Humberto López, en el Día del Joyero

“Se necesita mucha calma y dedicación”

03|11|21 10:41 hs.

Hoy se celebra el Día Internacional del Joyero y el Relojero en homenaje a Benvenutto Cellini, artífice principal de la orfebrería florentina. Nacido el 3 de noviembre del 1500, murió el 13 de febrero de 1571. Supo realizar las más diversas artes y obras maestras a partir de sus habilidades como medallista, escultor, cincelador y joyero. 


Su trayectoria supo marcar un antes y un después en este rubro. Los protagonistas de este día tan especial celebran su fecha ofreciendo a sus clientes todos sus conocimientos y los objetos más delicados, desde un reloj para todos los días hasta una pieza de lujo, una hermosa y detallada joya o simplemente, un recuerdo. 

Humberto López es responsable de Joyería y Relojería López y lleva 45 años de actividad, de manera tal que atiende a sus clientes en su comercio ubicado en calle Tacuarí 263, el cual está incorporado al taller de composturas, en la parte posterior. 

Toda una vida dedicada a este rubro.
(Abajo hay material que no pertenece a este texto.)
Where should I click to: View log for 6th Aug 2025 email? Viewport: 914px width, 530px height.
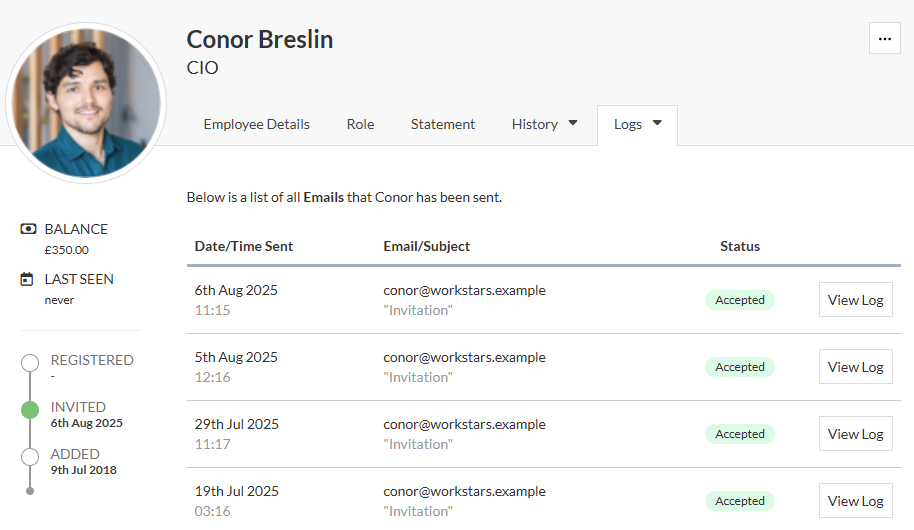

No se arrepiente de nada porque el oficio lo aprendió de su padre, y con el tiempo, lo ha sabido transmitir a sus hijas.

En diálogo con La Voz del Pueblo, el propio Humberto López manifestó que “es cierto. Mi padre me ayudó a dar los primeros pasos y ahora mi hija Guillermina, está colaborando en el trabajo cotidiano. El manejo laboral queda en familia. Se adaptó bien y rápido porque tiene pasta para esto y yo solo me encargué de guiarla. De todas formas, cabe mencionar que se aprende como todo rubro, haciendo y deshaciendo”.

Entereza 
Por el lado de las condiciones especiales que debe reunir un joyero para hacer bien su trabajo, sostuvo que “en esto es fundamental la paciencia, porque todos los relojes se abren para arreglar y presentan un panorama distinto, ya que son diferentes y eso implica un reto para los que estamos del otro lado del mostrador, tratando de solucionar el problema. Se necesita mucha calma y dedicación, más tiempo de trabajo. No es para cualquiera”. 

Las cuestiones tecnológicas han ido avanzando con el paso del tiempo. Sobre los cambios más relevantes y trascendentes en el área de relojería, consideró que “desde que aprendí el oficio, el gran cambio se produjo en los años ´80 con la aparición de los relojes de cuarzo, que resultaron algo totalmente distinto a los tradicionales mecanismos a cuerda, que fueron quedando a un lado”. 

Pese a esa situación puntual, el trabajo exacto de reparación no ha variado en gran medida. En este punto, López reconoció que “en ese aspecto se sigue trabajando de la misma forma. Desde lo estético y visual, es lógico que hayan hecho su aparición, nuevos modelos de mallas y de cajas. Como si eso fuera poco, se enalteció el empleo de materiales como el titanio, o la llegada de relojes más completos, con muchas más funciones”. 

El trabajo propio de la joyería le resulta más animado que el de relojería. “Reparar una alhaja luce más desde lo visual que un reloj, porque el arreglo queda oculto en su interior y no se nota tanto. Tenemos trabajo en ambas áreas. También, realizamos alianzas de compromiso o de matrimonio. Generalmente la gente ya viene con una idea de lo que quiere llevarse y eso nos facilita enormemente nuestra tarea”, subrayó un sonriente López. 

Por último, se tomó un momento para agradecer en este día tan especial a toda su clientela. Algunos llevan más de 30 años acompañándolo. “También hago extensivo un saludo cordial a todos mis colegas y que tengan una gran jornada”, finalizó.